*** Block opens ***
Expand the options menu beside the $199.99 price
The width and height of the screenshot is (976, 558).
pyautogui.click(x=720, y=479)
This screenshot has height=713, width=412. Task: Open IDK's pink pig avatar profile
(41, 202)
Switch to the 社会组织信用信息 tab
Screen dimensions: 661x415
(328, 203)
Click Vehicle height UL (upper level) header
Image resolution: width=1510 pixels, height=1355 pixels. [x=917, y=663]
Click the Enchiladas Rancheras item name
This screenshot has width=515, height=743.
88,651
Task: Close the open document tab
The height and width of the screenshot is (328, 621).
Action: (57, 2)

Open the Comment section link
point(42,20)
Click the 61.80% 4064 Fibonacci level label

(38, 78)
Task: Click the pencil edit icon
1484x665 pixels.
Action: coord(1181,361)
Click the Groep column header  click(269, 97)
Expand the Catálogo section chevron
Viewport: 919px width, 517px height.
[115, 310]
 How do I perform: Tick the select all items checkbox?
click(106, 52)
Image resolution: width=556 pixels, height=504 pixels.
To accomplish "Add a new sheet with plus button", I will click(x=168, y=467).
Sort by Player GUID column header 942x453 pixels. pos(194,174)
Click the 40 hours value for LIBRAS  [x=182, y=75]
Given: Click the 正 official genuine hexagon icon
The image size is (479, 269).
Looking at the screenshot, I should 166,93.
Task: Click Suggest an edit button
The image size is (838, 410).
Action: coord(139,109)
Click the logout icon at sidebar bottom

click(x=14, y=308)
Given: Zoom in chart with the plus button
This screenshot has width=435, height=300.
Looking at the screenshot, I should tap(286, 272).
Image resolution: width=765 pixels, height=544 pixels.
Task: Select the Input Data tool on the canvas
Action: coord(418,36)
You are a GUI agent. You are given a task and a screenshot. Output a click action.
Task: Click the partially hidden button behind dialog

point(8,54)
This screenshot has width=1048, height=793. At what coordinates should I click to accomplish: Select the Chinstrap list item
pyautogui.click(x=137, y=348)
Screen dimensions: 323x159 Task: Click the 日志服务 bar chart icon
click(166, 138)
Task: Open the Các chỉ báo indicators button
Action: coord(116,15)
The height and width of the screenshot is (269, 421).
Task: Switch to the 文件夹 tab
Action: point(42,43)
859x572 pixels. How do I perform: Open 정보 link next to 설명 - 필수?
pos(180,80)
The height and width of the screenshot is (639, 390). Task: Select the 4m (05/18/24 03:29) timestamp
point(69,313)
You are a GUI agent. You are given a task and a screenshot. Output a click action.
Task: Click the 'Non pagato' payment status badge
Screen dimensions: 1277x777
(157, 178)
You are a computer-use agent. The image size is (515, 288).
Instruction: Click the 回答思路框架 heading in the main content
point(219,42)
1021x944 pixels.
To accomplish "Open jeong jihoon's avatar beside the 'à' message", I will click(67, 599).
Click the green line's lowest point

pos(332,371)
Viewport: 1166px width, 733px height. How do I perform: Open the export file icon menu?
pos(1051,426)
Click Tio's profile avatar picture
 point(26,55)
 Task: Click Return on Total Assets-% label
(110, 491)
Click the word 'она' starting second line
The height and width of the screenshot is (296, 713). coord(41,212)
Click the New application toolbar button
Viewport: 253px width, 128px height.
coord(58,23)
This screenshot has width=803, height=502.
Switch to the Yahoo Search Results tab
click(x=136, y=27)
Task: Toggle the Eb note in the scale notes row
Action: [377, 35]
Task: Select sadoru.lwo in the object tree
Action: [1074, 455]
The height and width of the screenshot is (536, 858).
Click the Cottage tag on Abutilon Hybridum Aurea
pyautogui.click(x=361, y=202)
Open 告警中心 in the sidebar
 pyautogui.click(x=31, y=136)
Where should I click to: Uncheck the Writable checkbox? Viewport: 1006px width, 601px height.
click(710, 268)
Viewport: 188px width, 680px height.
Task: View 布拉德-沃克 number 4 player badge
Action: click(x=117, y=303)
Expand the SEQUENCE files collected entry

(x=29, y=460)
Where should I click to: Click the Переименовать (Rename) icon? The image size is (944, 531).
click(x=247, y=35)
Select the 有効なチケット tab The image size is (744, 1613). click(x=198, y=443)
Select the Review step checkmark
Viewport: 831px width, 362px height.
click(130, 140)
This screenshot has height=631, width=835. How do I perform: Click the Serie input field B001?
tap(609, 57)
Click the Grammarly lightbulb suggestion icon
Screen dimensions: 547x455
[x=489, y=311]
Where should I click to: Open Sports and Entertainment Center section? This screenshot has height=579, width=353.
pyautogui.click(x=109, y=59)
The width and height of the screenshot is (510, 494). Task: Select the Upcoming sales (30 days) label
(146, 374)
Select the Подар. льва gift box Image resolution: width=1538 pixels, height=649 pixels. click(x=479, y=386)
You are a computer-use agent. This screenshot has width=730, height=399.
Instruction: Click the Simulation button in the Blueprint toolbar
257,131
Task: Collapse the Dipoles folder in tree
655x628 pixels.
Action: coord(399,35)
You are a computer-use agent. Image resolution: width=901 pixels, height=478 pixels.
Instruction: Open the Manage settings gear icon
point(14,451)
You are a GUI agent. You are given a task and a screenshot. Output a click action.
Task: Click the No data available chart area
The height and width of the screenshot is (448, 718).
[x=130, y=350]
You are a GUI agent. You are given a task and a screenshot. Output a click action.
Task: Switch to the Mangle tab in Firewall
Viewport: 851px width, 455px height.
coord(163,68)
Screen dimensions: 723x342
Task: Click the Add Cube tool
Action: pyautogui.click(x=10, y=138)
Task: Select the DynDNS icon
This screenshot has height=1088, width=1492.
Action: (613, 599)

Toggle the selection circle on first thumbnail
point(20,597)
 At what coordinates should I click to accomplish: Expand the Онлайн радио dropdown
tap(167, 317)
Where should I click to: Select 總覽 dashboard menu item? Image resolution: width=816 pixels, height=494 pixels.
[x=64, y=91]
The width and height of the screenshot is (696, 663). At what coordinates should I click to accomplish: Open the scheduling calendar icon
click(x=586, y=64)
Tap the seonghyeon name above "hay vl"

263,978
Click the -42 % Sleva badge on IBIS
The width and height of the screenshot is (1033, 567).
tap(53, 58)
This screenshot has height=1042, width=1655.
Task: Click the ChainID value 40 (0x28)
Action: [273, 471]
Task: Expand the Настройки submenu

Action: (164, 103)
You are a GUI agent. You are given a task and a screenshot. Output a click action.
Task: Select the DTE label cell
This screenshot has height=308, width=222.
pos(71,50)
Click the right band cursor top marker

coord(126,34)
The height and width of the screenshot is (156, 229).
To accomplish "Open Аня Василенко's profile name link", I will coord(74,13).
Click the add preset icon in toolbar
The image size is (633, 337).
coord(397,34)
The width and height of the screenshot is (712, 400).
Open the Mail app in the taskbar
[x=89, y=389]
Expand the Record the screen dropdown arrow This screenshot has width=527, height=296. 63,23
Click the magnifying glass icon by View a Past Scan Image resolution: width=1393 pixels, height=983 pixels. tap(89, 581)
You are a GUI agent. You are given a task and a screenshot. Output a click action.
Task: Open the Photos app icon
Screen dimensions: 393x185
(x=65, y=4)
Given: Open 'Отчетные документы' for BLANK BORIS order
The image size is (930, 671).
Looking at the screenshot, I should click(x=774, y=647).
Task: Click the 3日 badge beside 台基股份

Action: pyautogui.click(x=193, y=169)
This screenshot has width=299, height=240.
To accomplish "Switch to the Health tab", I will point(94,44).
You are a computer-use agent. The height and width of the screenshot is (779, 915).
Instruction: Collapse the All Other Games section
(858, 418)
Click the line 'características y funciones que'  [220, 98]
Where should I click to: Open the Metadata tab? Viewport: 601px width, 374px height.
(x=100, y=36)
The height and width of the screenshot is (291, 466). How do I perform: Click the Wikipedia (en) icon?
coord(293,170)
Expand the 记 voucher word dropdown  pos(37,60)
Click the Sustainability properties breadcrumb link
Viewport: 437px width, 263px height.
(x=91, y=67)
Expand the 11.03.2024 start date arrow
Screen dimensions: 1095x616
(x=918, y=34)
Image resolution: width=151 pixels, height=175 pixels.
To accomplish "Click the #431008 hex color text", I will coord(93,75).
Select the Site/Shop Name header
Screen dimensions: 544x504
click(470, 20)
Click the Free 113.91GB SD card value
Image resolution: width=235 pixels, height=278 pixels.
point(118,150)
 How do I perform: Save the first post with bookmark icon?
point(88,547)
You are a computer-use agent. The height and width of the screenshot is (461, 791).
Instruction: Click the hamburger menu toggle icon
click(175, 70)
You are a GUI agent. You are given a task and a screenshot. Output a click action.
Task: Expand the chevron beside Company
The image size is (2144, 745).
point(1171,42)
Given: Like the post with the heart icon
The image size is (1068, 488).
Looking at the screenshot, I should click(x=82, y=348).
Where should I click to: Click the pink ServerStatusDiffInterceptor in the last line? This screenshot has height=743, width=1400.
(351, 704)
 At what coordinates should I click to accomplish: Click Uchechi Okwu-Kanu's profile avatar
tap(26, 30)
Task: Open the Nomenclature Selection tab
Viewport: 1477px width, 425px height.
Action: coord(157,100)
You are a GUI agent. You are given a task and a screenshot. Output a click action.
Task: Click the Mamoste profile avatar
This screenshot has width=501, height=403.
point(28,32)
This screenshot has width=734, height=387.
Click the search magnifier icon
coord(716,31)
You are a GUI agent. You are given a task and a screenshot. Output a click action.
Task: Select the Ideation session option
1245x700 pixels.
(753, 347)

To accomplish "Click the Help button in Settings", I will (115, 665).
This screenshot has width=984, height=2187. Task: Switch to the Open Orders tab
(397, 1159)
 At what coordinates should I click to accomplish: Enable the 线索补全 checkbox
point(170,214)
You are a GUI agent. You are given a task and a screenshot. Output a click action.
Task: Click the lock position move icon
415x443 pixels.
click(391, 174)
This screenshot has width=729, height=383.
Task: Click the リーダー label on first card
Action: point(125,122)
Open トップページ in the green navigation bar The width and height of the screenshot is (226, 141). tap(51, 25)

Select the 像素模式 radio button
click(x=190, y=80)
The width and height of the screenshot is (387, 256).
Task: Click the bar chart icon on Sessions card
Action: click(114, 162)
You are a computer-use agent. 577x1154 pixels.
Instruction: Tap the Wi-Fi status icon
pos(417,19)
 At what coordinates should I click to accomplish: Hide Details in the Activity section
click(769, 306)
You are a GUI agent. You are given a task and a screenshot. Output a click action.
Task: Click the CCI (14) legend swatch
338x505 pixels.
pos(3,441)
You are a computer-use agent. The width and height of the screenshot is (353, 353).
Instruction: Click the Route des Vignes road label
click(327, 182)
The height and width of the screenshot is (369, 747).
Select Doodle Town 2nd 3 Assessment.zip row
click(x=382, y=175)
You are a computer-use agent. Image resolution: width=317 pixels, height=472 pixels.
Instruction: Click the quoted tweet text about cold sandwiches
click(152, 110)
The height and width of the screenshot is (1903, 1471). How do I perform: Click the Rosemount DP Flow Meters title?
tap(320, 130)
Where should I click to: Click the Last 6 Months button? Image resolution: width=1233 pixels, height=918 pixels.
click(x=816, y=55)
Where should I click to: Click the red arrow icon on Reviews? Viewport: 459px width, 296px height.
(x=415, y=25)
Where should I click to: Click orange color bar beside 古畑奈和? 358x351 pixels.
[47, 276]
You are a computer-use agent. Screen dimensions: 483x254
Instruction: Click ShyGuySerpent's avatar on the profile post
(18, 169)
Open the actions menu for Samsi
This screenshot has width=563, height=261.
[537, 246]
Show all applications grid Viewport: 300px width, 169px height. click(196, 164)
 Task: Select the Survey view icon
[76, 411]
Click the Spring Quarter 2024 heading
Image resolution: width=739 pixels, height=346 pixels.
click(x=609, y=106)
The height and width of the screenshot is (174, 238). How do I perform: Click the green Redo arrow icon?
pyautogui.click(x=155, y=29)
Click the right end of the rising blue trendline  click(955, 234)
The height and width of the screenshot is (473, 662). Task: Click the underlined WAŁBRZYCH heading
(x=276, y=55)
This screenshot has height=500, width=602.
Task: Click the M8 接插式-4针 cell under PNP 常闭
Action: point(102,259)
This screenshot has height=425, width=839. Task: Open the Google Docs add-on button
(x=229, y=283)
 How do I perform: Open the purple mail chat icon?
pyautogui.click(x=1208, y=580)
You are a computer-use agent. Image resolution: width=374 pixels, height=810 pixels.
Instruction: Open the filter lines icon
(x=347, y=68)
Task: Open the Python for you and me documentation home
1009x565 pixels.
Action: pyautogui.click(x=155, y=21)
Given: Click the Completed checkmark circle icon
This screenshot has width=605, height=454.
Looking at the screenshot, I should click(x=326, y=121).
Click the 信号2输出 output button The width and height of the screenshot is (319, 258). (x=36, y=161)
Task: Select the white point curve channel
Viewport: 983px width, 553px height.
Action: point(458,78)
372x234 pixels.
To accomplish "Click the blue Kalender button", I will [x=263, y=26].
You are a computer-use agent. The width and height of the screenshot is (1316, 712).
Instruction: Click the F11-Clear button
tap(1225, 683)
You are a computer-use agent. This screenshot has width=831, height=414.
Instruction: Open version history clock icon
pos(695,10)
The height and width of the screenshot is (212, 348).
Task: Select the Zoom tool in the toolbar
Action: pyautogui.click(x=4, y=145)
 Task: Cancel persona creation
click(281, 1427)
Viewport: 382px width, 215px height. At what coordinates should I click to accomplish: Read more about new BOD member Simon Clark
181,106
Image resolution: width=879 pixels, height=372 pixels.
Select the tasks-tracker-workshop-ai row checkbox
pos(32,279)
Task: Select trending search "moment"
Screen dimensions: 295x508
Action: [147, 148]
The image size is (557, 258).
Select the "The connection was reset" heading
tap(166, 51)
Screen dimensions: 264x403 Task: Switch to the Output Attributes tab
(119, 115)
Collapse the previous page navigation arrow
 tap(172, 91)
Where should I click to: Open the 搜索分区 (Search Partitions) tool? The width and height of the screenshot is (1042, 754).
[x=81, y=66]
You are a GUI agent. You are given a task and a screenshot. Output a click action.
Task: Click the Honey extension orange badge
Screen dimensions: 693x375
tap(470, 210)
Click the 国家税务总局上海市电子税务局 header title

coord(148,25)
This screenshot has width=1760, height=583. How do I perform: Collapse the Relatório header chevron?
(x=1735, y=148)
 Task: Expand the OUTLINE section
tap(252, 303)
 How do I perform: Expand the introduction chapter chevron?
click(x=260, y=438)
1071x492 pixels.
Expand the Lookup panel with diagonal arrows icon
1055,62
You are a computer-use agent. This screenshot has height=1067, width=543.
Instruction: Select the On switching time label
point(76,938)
*** Block closes ***
Search the material above for "checkmark". Copy each line that has it.

**Written reply:**
Select the Review step checkmark
Given: Click the Completed checkmark circle icon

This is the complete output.